# The New York Times API

The NYT makes its stories available through a developer API. You can access this API at https://developer.nytimes.com/.

You must create an account and register an app to use these APIs. You will be provided with an API key to pass to API calls, once you have created an app.

In [None]:
!pip install bs4
!pip install requests

In [None]:
api_key = "UA2XaZfLvSdjXkxMOV6XgYkRReJris62"

In [None]:
import requests
import json

request_url = "https://api.nytimes.com/svc/news/v3/content/all/all.json"
request_url += "?"
request_url += "api-key=" + api_key

response = requests.get(request_url)
response_json = json.loads(response.content)

In [None]:
for result in response_json["results"]:
    print(result["url"])

Let's scrape the article from the first result.

In [None]:
url = response_json["results"][1]["url"]

response = requests.get(url)

In [None]:
from bs4 import BeautifulSoup

soup = BeautifulSoup(response.content)
print(soup.prettify())

In [None]:
article = soup.find("section", attrs={"name": "articleBody"})
article_text = article.get_text()

article_text

## ML Entity Analysis

We can use the Google Cloud ML tool, *Entity Analysis*, to find all of the proper nouns in our article.

In [None]:
!gcloud help ml language analyze-entities

In [None]:
nyt_text_filename = "nyt.txt"

with open(nyt_text_filename, "w") as nyt_text_file:
    nyt_text_file.write(article_text)

Create a google cloud bucket for this task.

In [2]:
google_cloud_bucket = "gs://amli-tutorial-ml-entity-analysis/"

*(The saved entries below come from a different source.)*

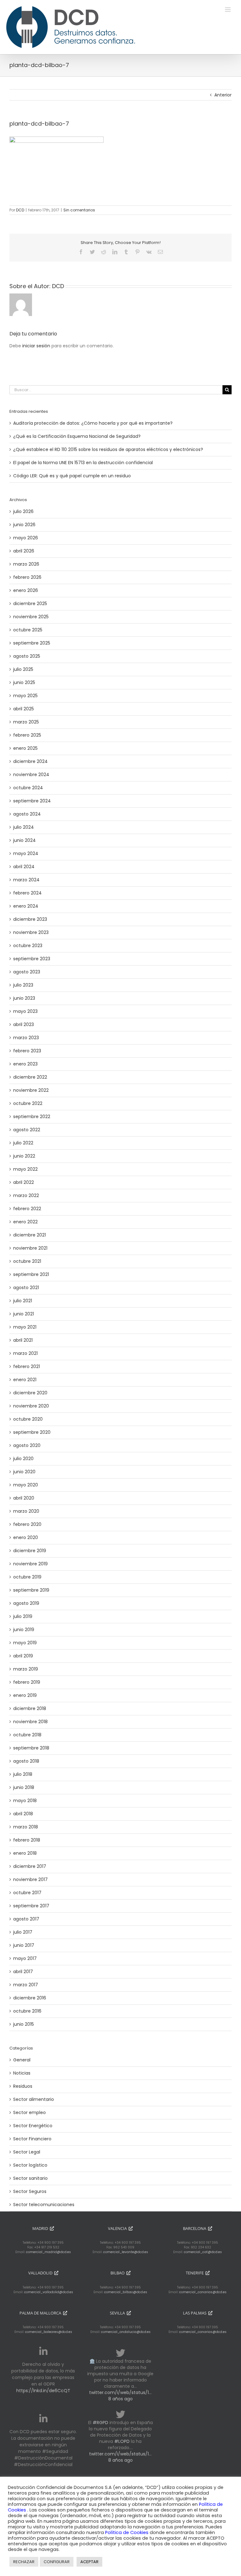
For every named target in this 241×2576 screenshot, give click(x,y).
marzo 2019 (25, 1669)
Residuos (22, 2086)
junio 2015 (23, 2024)
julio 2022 (23, 1143)
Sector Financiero (32, 2139)
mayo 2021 (24, 1327)
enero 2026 (25, 590)
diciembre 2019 (29, 1550)
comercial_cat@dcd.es (203, 2252)
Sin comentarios (79, 210)
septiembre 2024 (32, 801)
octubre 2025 (27, 630)
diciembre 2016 (29, 1998)
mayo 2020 (25, 1485)
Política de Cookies (127, 2532)
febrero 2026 (27, 577)
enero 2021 (24, 1379)
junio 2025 (24, 682)
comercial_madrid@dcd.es (48, 2252)
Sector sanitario (30, 2178)
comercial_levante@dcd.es (125, 2252)
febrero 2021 (26, 1366)
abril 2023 (23, 1024)
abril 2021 (23, 1340)
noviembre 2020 (31, 1406)
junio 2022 (24, 1156)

!gsutil mb {google_cloud_bucket}

Creating gs://amli-tutorial-ml-entity-analysis/...
ServiceException: 409 Bucket amli-tutorial-ml-entity-analysis already exists.


In [None]:
cloud_nyt_text_filename = google_cloud_bucket + nyt_text_filename
cloud_nyt_text_filename

Copy the NYT article into the bucket.

In [None]:
!gsutil cp {nyt_text_filename} {cloud_nyt_text_filename}

Invoke `gcloud ml language analyze-entities` and store the output lines in a variable.

In [None]:
analysis_lines = !gcloud ml language analyze-entities --content-file={cloud_nyt_text_filename}

Concatenate the lines into a single string.

In [None]:
analysis = "\n".join(analysis_lines)
print(analysis)

Use the json library to parse the lines.

In [None]:
analysis_json = json.loads(analysis)
entities = analysis_json["entities"]
entities

For each entity, select its list of mentions, storing them into a separate variable.

In [None]:
mentions_lists = [entity["mentions"] for entity in entities]
mentions_lists

`mentions_lists` is a list of lists of mentions, but we just want a list of mentions.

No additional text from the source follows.